A screenshot of Weathertop in Lord of the Rings Online, taken from actual play.Out of curiosity, ever since the first day I played LOTRO, back in August, I’ve been informally polling players in the game with a few questions. I’ve asked on open channels, I’ve asked the members of kinships and Fellowships, I’ve asked strangers and in-game friends. Most of the questions I ask are about people’s history with paper RPGs, but the question that gets ignored the least: “Why are you here? Why did you choose LOTRO?”
A lot of the people I talked to had strong, positive opinions about their choice of MMORPG. I was expecting most answers to somehow involve the global MMORPG superpower, World of Warcraft. Some answers did. But three of the answers I got the most often surprised me.

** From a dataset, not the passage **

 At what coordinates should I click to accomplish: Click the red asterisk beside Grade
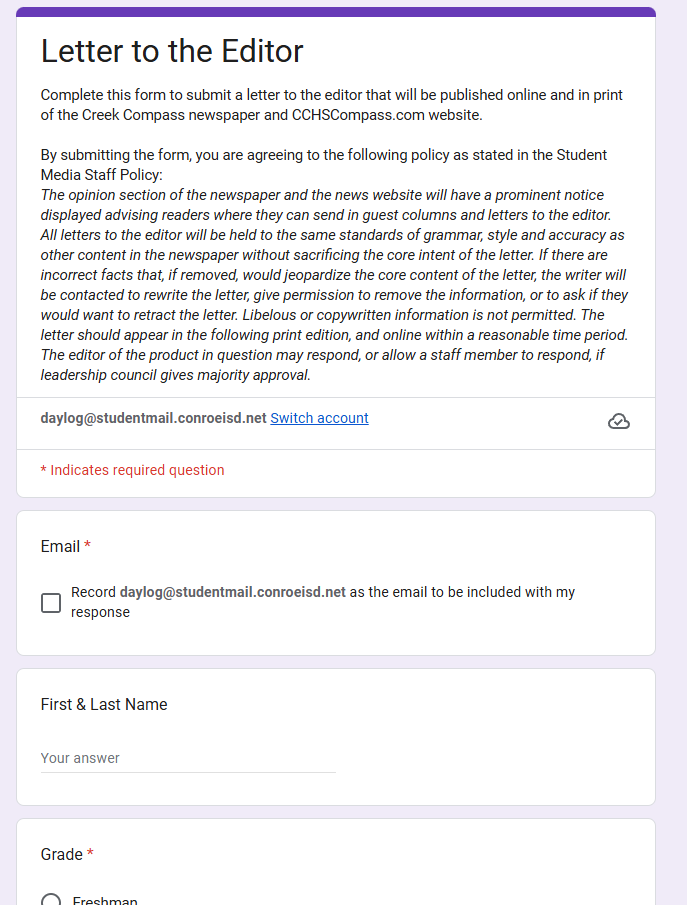click(91, 854)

This wasn’t scientific. I’m not Pew. I was just asking around. A lot. These three answers stood out based largely on how often they came up, in one form or another, but also because of the lessons I gleaned from them.
“I liked the devs”
Outside of a few noteworthy development houses, like Blizzard1, I don’t see much developer-loyalty in video-game players. Even those who have favorites play games from lots of other developers. And a video-game company’s good rep seldom survives more than one mediocre title.
More to the point, I wasn’t surprised to hear it about Turbine. Prior to DDO, I hadn’t heard of them as a company even though I’d heard of Asheron’s Call. (Never played it.) DDO was, despite some charms, not a winner for me.
But inside LOTRO, Turbine seemed to have quite a few fans, so they’re doing something right. How many of these fans liked the developers from a previous game, and how many liked them just from the online presence leading up to LOTRO’s launch (as I did)? I don’t know, but it seems developer loyalty is enough to get $15 a month out of people who could be playing practically any MMORPG out there.
I’m curious to know how many Turbine fans would be playing LOTRO because it’s a Turbine product if it wasn’t set in Middle-earth or some typical fantasy setting. Is DDO popular and I just don’t know it?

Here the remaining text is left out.